By R.A.X, 10 years ago,

I am implementing a simple binary search.But my program is not giving the correct solution on some values. long long low=1,high=100000000000000,mid=0,ans=0;
while ( high > low)
{
mid =low +(high-low)/2;
ans=mid;
if( ans==m )
return ans;
if (ans > m)
high=mid-1;
else
low=mid+1;
} return low;

This binary search should return the value equal to m,But this is failing on most of the cases. Can anyone tell me the mistake??

• -12

 » 10 years ago, # |   0 mid = low + (high — low) / 2 — wrong. mid = (low + high) / 2 — correct. if (ans > m) high = mid — 1 — wrong. if (ans > m) high = mid — correct.
•  » » 10 years ago, # ^ |   +1 (low + high) / 2 = low + (high — low) / 2
 » 10 years ago, # |   0 You should change the following parts and it should be fine low=1,high=100000000000000,mid=0,ans=0; while ( high >= low){ mid =low +(high-low)/2; ans = mid; if( ans == m ) return mid; if (ans > m) high = mid-1; else low = mid+1; } // Not Found return -1; However, I guess that most of the time you want ans = f(mid)
 » 10 years ago, # | ← Rev. 2 →   +5 Your mistake is that you ask such a question here.I'd advise you to run your code step-by-step with the help of a debugger. This should be much more useful than if somebody will point to your error.UPD. But I'm late, you got your hint. You've lost a small, but valuable lesson :).
•  » » 10 years ago, # ^ | ← Rev. 2 →   +3 +1, but running binary search step-by-step didn't helped me a lot, but online lecture did.
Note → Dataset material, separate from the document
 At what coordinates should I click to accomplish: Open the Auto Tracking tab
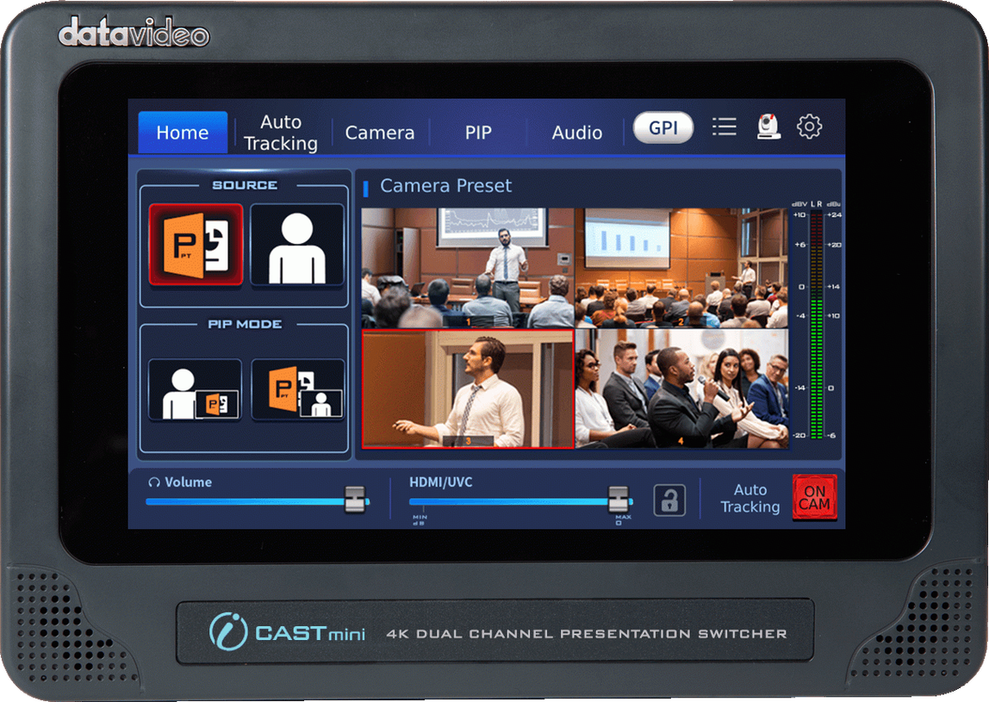[281, 133]
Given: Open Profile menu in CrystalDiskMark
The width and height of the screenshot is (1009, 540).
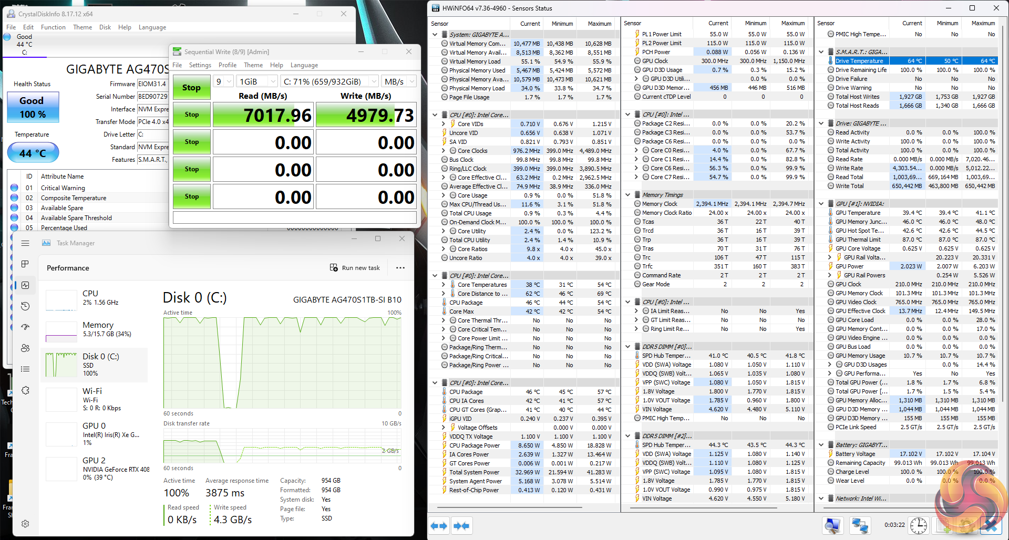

There was a rule you must grant for l,r. Here is total idea. // x c [1;15]; // f(x) = 0,0,0,0,1,1,1,2,2,2,2,2,3,3,3 // I need to find "x" such that f(x) = 2 // lower or upper bound? // "resulting x will be in (l;r]" <- I've granted this rule to find lower bound int l = 0, r = 15; // l is out of [1;15] because of my rule, resulting x may be "1" while( l+1 < r ) { int x = l + (r-l)/2; if( f(x) < 2 ) l = x; // value of "x" is defenetly not what we are looking for, let it be "l" in (l;r] else r = x; // f(x) >= 2, but we're interested in lower bound // our answer is still in (l;r] } // now our segment (l;r] is (7;8], so 8 is the lower bound if( f(r) == 2 ) cout << "FOUND"; else cout << "NOT FOUND"; // now it's simple to find upper bound, just grant a rule [l;r) and choose right initial vals try it on ideone
•  » » » 10 years ago, # ^ |   +3 thanks Got it!!!
•  » » 10 years ago, # ^ |   +3 I will keep this in mind next time.